Воспоминания придали ей сил. Асмик гордо вскинула голову и принялась говорить.
В шатре стояла гробовая тишина. Казалось, не было слышно даже дыхания людей, внимавших женщине, которая повествовала о своей судьбе, ошибках, потерях, завоеваниях и… любви.
— Я люблю его, — просто сказала она. — Я знаю, что это запрещено, что это грех и что это преступно. Однако с этого все началось, этим все и закончилось. Жить иначе я уже не смогу.
Наступила долгая пауза. Наконец Смбат Багратуни спросил:
— Чего ты хочешь?
— Я скажу, чего хотим мы. Я и Камран. Я родилась в Исфахане и считаю этот город родным. Мне нелегко расставаться с ним, однако сейчас мы желаем найти приют в Константинополе. Хотя бы на время. Потом решим, что делать дальше. Мы не желаем, чтобы нас преследовали и презирали. Мы хотим любить друг друга. — И смущенно прибавила: — Я… жду ребенка, и мне бы очень хотелось его сохранить.
— Твои дети принадлежат к нашей Церкви?
— Да. Но тот, кто должен родиться… я не могу обещать. Возможно, мы приобщим его к другой вере.
— Что решим? — спросил Смбат Багратуни у собравшихся, хотя решение было написано на его лице.
Присутствующие молчали.
— Глядя на вас, я будто смотрю в лицо своему отцу и братьям, — не выдержав, прошептала Асмик.

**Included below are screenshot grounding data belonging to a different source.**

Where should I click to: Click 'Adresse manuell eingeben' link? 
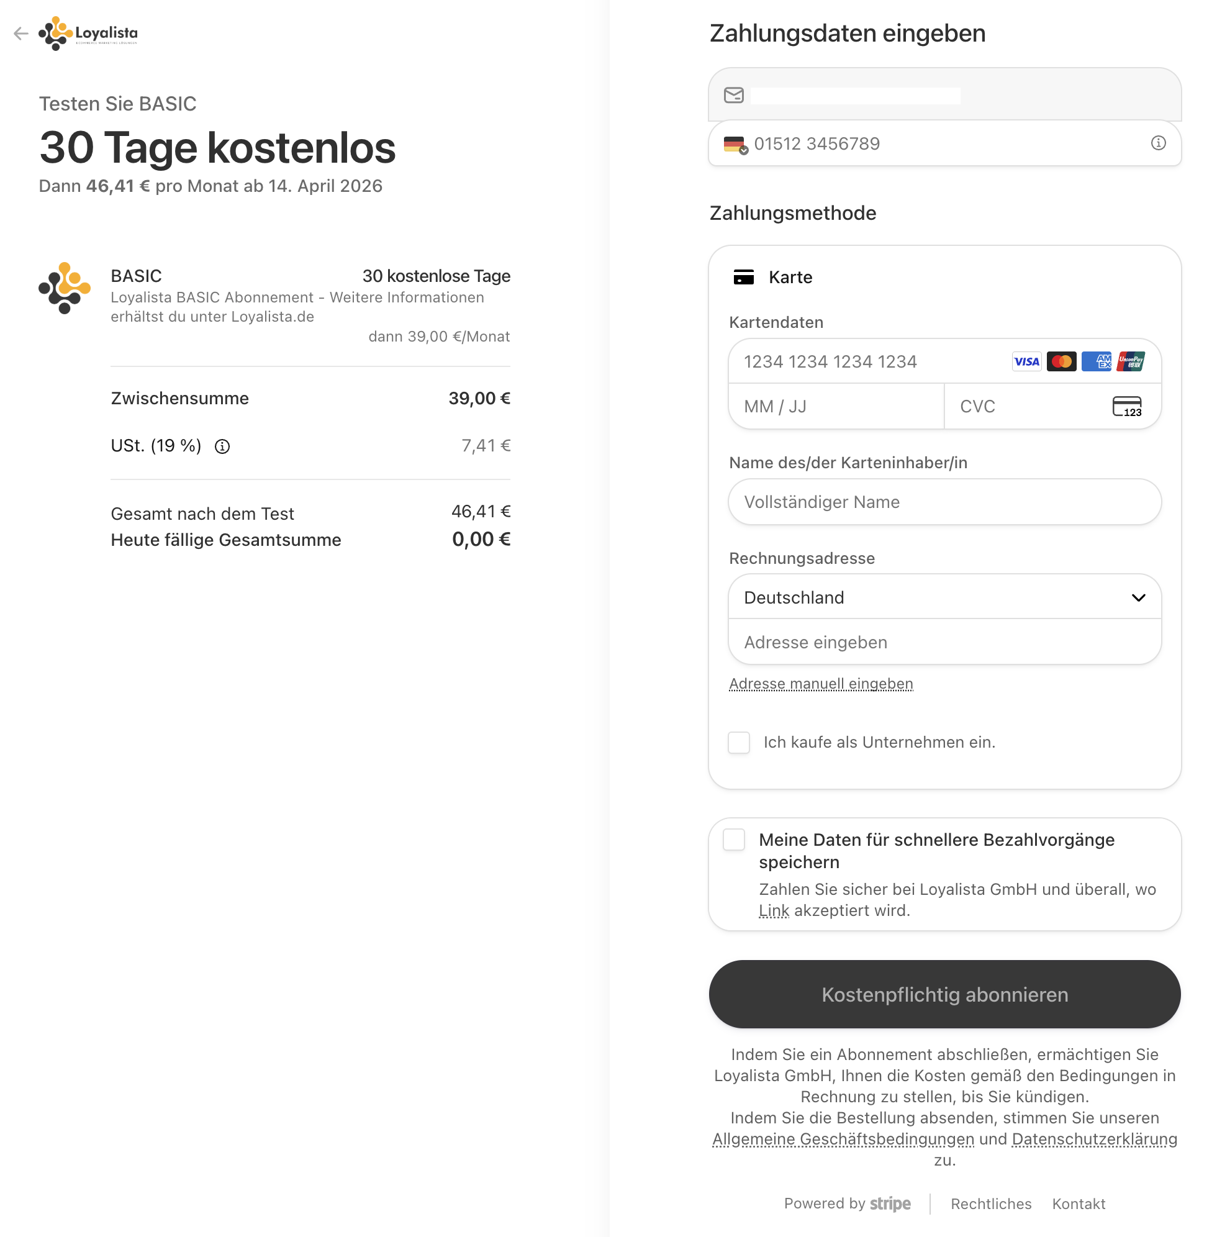coord(821,684)
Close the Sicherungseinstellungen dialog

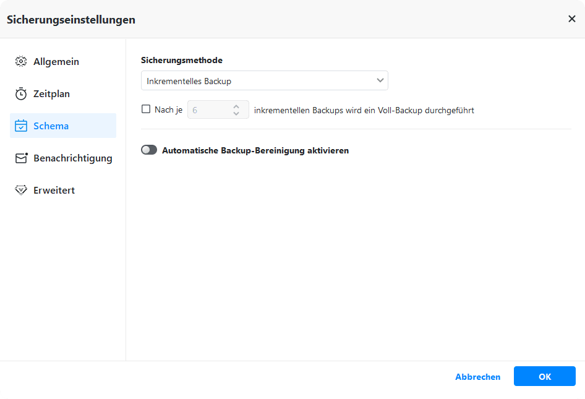click(x=571, y=19)

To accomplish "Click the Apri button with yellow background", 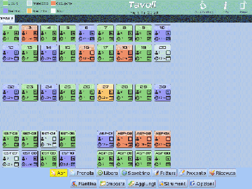I will pos(59,173).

— Не совсем так, — сказал Смбат Багратуни, и Асмик уловила в его голосе оттенок вины, — потому что все мы живы, а твои родные приняли мученическую смерть.
В глазах Григора Манавазяна стояли слезы. Он выступил вперед и заявил:
— Я готов дать племяннице приют. Думаю, армянская община в Константинополе охотно примет ее в свое лоно.
— Благодарю тебя, дядя, — с достоинством промолвила Асмик и добавила: — Однако я прошу не столько за себя, сколько за своего возлюбленного.
Кто-то нерешительно произнес:
— Законы государства и Церкви…
Смбат Багратуни усмехнулся.
— Законы — это одно, они мертвы, тогда как голос сердца жив, пока жив человек. В конце концов, что такое жизнь? Это схватка человека с вечностью, в которой человек неизбежно проигрывает, но, тем не менее, никогда не сдается. — И обратился к Асмик: — Ты была с нами, сестра, и останешься с нами. Что касается твоего избранника… Он заплатил за право быть среди нас своей кровью. А быть ли ему с тобой, решать только тебе.
Асмик вышла из шатра, обняла сына и пошатнулась от внезапной слабости. Ей показалось, что она вновь почувствовала ту невыносимую боль, которая терзала ее все эти годы. Асмик сказала себе, что это было последний раз. Отныне в ее жизни не останется места отчаянию и мраку, в ней будут царить только любовь и свет.
Конечно, молодая женщина знала, что так не бывает. И все же Асмик чудилось, будто ее душу навсегда покинуло чувство вины, что она вступила в долгожданную эпоху надежды и веры. Не в Бога и не в любовь — в это она верила всегда. В себя, в свои силы. В свое будущее.
Эпилог
Константинополь уютно расположился между трех больших морских рукавов, воды которых омывали берега, утопавшие в пышной зелени садов. Там, где заканчивался город, тянулась, насколько хватало взгляда, плавно переходящая в холмистую местность равнина.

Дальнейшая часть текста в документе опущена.